Re: Managed File Transfer

2014-07-09 Thread Stanley Shi
There's a DistCP utility for this kind of purpose;
Also there's Spring XD there, but I am not sure if you want to use it.

Regards,
*Stanley Shi,*



On Mon, Jul 7, 2014 at 10:02 PM, Mohan Radhakrishnan 
radhakrishnan.mo...@gmail.com wrote:

 Hi,
We used a commercial FT and scheduler tool in clustered mode.
 This was a traditional active-active cluster that supported multiple
 protocols like FTPS etc.

 Now I am interested in evaluating a Distributed way of crawling FTP
 sites and downloading files using Hadoop. I thought since we have to
 process thousands of files Hadoop jobs can do it.

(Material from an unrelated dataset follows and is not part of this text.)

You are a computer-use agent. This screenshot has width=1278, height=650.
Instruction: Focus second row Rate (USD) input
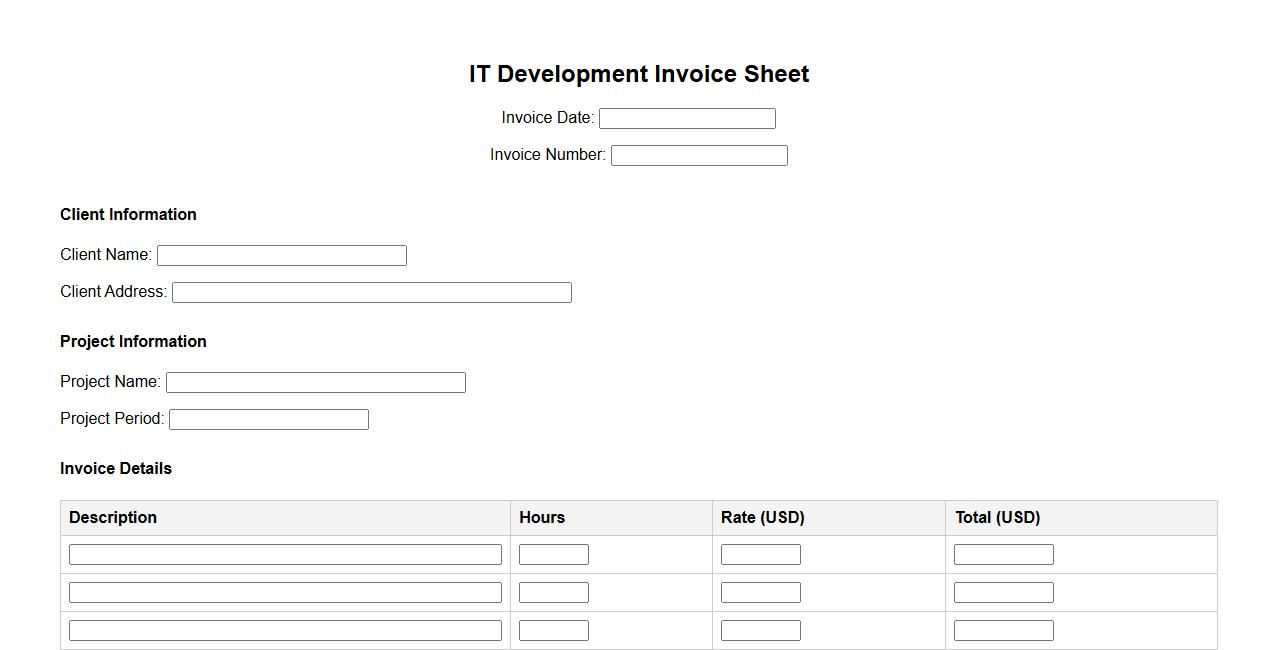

 Are Hadoop jobs used for this type of file transfers ?

 Moreover there is a requirement for a scheduler  also. What is the
 recommendation of the forum ?


 Thanks,
 Mohan



Re: Managed File Transfer

2014-07-09 Thread Mohan Radhakrishnan
I am a beginner. But this seems to be similar to what I intend. The data
source will be external FTP or S3 storage.

Spark Streaming can read data from HDFS
http://hadoop.apache.org/docs/stable/hadoop-project-dist/hadoop-hdfs/HdfsUserGuide.html
,Flume http://flume.apache.org/, Kafka http://kafka.apache.org/, Twitter
https://dev.twitter.com/ and ZeroMQ http://zeromq.org/. You can also
define your own custom data sources.

Thanks,
Mohan


On Wed, Jul 9, 2014 at 2:09 PM, Stanley Shi s...@gopivotal.com wrote:

 There's a DistCP utility for this kind of purpose;
 Also there's Spring XD there, but I am not sure if you want to use it.

 Regards,
 *Stanley Shi,*



 On Mon, Jul 7, 2014 at 10:02 PM, Mohan Radhakrishnan 
 radhakrishnan.mo...@gmail.com wrote:

 Hi,
We used a commercial FT and scheduler tool in clustered mode.
 This was a traditional active-active cluster that supported multiple
 protocols like FTPS etc.

 Now I am interested in evaluating a Distributed way of crawling FTP
 sites and downloading files using Hadoop. I thought since we have to
 process thousands of files Hadoop jobs can do it.

 Are Hadoop jobs used for this type of file transfers ?

 Moreover there is a requirement for a scheduler  also. What is the
 recommendation of the forum ?


 Thanks,
 Mohan





Managed File Transfer

2014-07-07 Thread Mohan Radhakrishnan
Hi,
   We used a commercial FT and scheduler tool in clustered mode.
This was a traditional active-active cluster that supported multiple
protocols like FTPS etc.

Now I am interested in evaluating a Distributed way of crawling FTP
sites and downloading files using Hadoop. I thought since we have to
process thousands of files Hadoop jobs can do it.

Are Hadoop jobs used for this type of file transfers ?

Moreover there is a requirement for a scheduler  also. What is the
recommendation of the forum ?


Thanks,
Mohan